Alfreda Jamrosz, survivor of Warsaw Uprising, dies

Alfreda Jamrosz, survivor of Warsaw Uprising, dies
Alfreda W. Jamrosz was a World War II Polish Resistance courier who served in the Home Army and later survived a Nazi work camp. (HANDOUT)

Alfreda W. Jamrosz, a World War II Polish Resistance courier who served in the Home Army and later survived a Nazi work camp, died May 8 of a lung disease at her Inner Harbor home. She was 90.

She was born Alfreda Wienckowska in Lodz, Poland. Her father was a fabric manufacturer and her mother worked for him.

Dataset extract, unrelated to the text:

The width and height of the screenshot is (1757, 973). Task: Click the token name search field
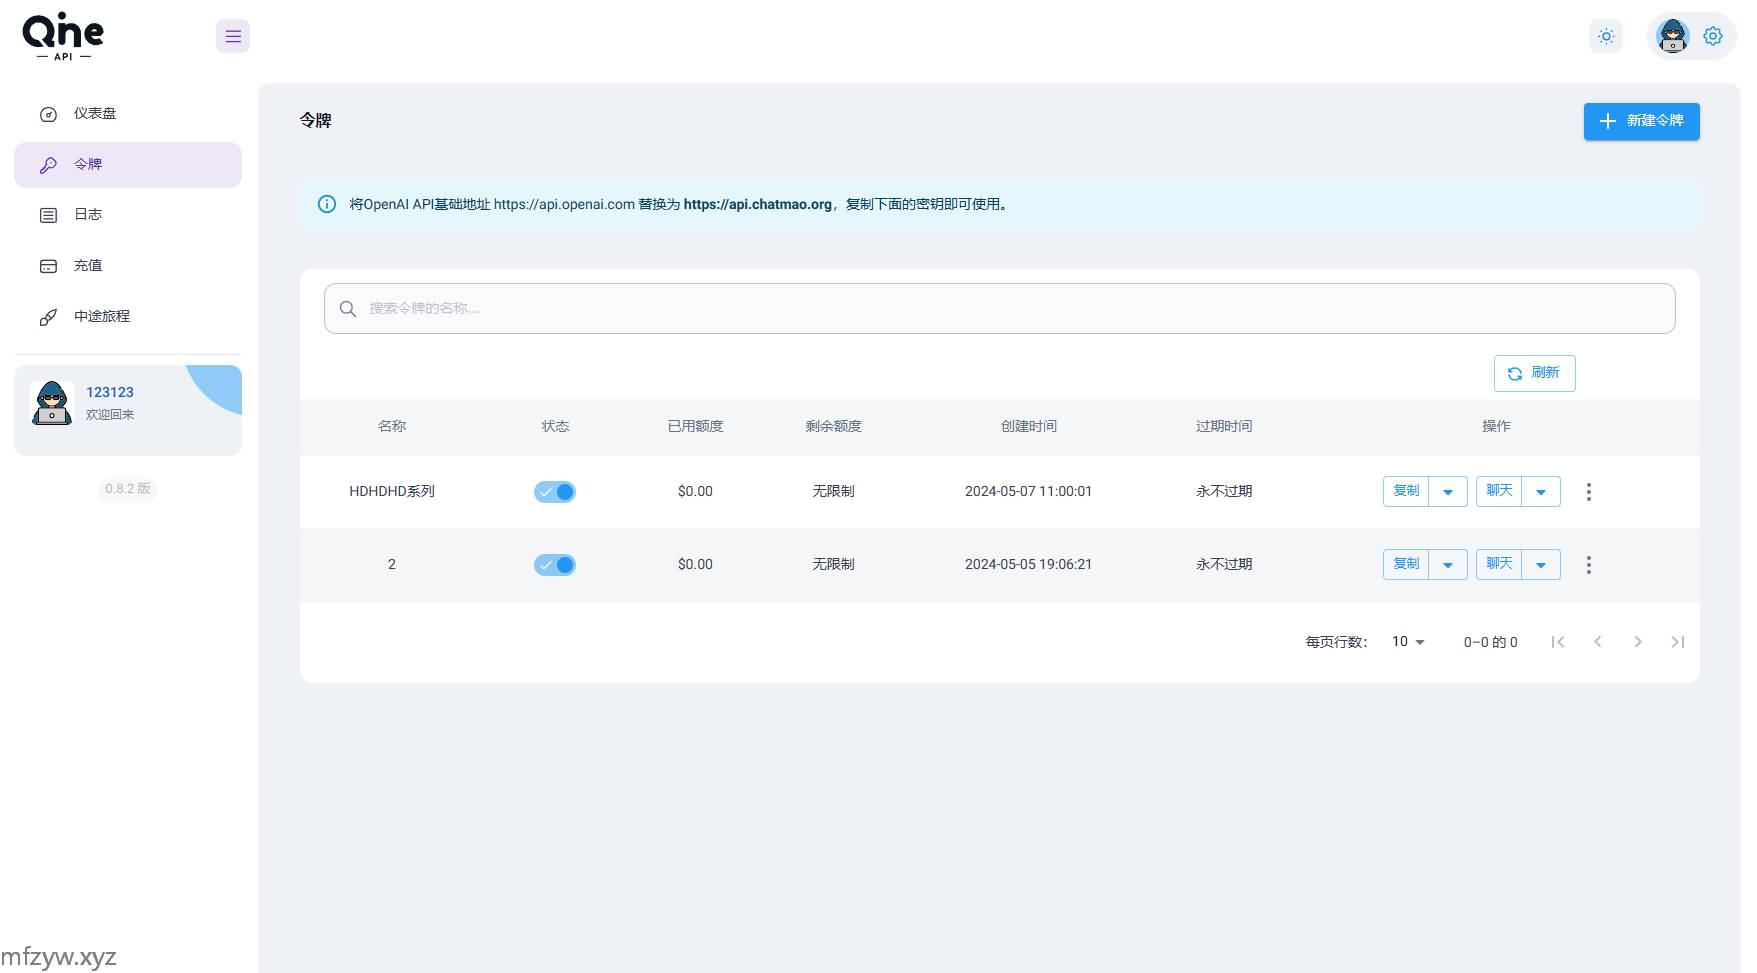(1000, 309)
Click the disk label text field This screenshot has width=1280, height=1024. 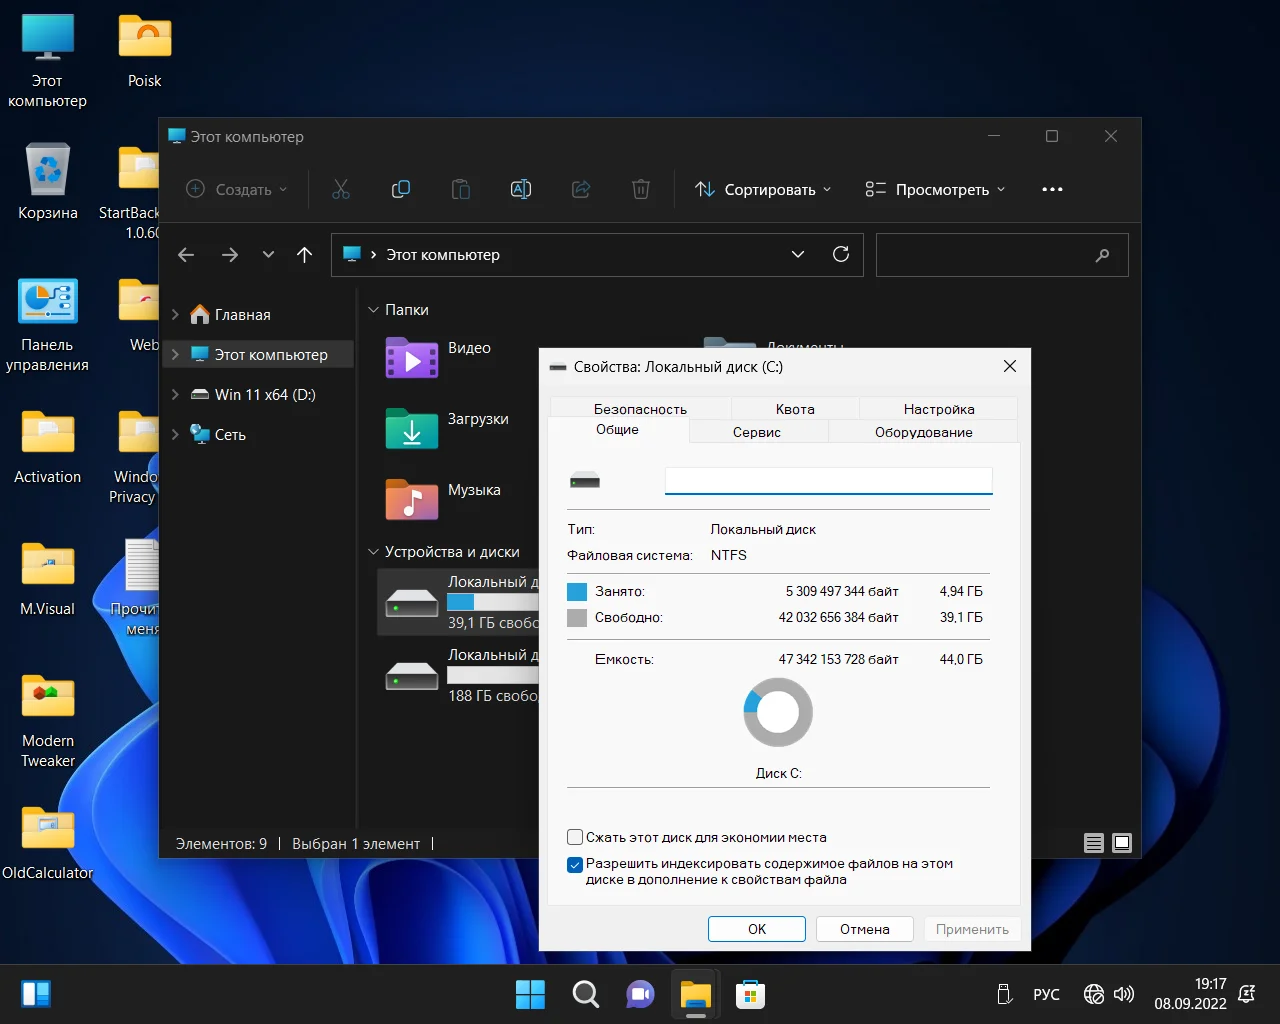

She moved with her parents to Warsaw, where she completed high school and studied for a year in an underground college because the German occupiers forbade Polish schooling. She joined the resistance movement when she was 17.

"I was trained in the military service," Mrs. Jamrosz wrote in a memoir. "My assignment was to distribute news and information as it arrived from London or was broadcast on the radio from Britain. The penalty for working in the underground was death. The Germans killed people on the street without provocation."

She was a survivor of the 1944 Warsaw Uprising, when the Germans retaliated for the Home Army's attempt to take the city beginning in August 1944. Warsaw was all but destroyed by October.

In her memoir, she recalled being in Warsaw's outskirts: "My responsibilities included being a courier, a telephone operator, a barricade builder, and a rescuer of bombed-out soldiers.

"After three days of ferocious fighting, we suffered a terrible defeat," she wrote. "All around there was an ocean of fire and ruins in the streets. ... Girls attended the wounded, carried the stretchers, produced grenades and mines, relayed information and documents and built barricades. ... I retreated with the remainder of the fighters through the sewers and many ruins back to the center of the city where I continued my assigned tasks until the final surrender on October 4. "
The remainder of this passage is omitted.